Rocky Mountains: 3.9. The assessed value actually increased by $30K between last year and this, but I'm pretty sure the values were calculated a year in advance, so they probably reflect the 2007 value over the 2006 value. It also may reflect the $20K or so in improvements (added A/C, massive landscaping) I made during the three years I lived in it. I'll have a better idea come next year. I purchased this house in the middle of the boom, and the rental income only covers the payment when there is no maintenance. But . . . enter the magic of rental property depreciation, which saves me $1200 in taxes every year from this property alone.

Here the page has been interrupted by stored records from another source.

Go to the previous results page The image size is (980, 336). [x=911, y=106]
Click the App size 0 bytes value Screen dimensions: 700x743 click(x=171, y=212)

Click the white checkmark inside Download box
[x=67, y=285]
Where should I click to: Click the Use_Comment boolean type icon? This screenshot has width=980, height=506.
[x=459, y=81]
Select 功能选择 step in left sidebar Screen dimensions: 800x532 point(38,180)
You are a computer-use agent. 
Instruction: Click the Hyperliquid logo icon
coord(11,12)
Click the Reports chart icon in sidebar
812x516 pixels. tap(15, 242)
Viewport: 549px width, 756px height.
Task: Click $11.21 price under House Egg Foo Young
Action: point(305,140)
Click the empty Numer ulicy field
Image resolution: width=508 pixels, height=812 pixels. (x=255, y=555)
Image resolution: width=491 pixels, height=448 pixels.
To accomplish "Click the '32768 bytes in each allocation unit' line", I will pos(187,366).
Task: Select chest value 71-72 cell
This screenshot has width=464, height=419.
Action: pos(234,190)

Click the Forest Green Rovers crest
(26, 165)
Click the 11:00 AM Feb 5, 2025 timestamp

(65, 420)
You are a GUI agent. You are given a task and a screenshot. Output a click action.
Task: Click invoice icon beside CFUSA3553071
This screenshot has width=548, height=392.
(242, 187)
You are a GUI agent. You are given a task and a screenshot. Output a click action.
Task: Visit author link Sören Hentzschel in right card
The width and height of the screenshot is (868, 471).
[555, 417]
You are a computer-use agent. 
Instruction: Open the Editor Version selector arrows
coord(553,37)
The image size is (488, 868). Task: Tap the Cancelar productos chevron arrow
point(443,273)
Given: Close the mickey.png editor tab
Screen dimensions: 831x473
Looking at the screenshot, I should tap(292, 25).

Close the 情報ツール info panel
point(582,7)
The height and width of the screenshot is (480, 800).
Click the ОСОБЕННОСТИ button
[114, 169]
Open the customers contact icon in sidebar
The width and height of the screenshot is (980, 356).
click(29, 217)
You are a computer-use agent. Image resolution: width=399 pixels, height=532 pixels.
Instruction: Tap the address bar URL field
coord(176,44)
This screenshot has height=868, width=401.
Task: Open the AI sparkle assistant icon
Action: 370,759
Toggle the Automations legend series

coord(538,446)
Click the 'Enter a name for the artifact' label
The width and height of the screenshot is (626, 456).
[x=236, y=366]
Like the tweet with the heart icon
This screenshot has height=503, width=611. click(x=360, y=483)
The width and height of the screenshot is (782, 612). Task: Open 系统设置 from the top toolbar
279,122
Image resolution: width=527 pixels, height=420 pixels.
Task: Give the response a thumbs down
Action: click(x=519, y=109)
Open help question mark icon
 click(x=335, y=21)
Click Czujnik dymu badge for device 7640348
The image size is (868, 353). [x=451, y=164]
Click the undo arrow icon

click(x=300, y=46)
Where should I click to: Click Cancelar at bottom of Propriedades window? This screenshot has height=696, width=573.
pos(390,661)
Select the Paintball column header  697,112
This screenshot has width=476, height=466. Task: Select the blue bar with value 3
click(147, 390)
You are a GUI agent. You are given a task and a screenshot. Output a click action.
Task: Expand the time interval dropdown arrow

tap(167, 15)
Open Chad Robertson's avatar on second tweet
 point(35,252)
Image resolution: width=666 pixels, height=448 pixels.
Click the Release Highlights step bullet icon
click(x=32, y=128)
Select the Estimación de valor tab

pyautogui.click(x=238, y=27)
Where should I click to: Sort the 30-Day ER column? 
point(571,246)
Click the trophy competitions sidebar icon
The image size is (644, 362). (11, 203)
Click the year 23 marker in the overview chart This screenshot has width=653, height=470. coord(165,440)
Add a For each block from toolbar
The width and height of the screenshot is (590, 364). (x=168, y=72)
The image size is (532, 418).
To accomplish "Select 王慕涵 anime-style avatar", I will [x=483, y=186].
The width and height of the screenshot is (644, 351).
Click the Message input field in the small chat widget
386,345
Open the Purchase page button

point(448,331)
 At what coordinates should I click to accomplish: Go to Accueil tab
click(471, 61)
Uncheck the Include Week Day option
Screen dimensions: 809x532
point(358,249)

Upper Midwest: 2.1. The housing boom never happened where I presently live, so the bust has largely skipped us as well. But here's the thing: in all three communities, while the median sale price has only slumped rather than crashed, the number of home sales has crashed, often dramatically. For instance, in my Gulf Coast zip code, the number of home sales fell from 350 during the second quarter of 2005 to only 75 for the second quarter of 2008. Ditto for the Rockies: 470 to 140. Ditto for the Midwest: 170 to 70. This could mean that the wave of speculative sales has ended; it could also mean that unsold inventories are accumulating until the prices adjust to reflect the new market realities.

The stock market, however, depresses the shit out of me. My portfolio is approximately (the exact number is too depressing to contemplate) $20K poorer than it was in January. I also looked at the average total returns of my 14 year investing life: two percent, as of the end of September. Two percent! Measily bank interest. So much for being a "long run" investor. I can take small satisfaction in watching the further decline of the stuff I dumped at the early stages.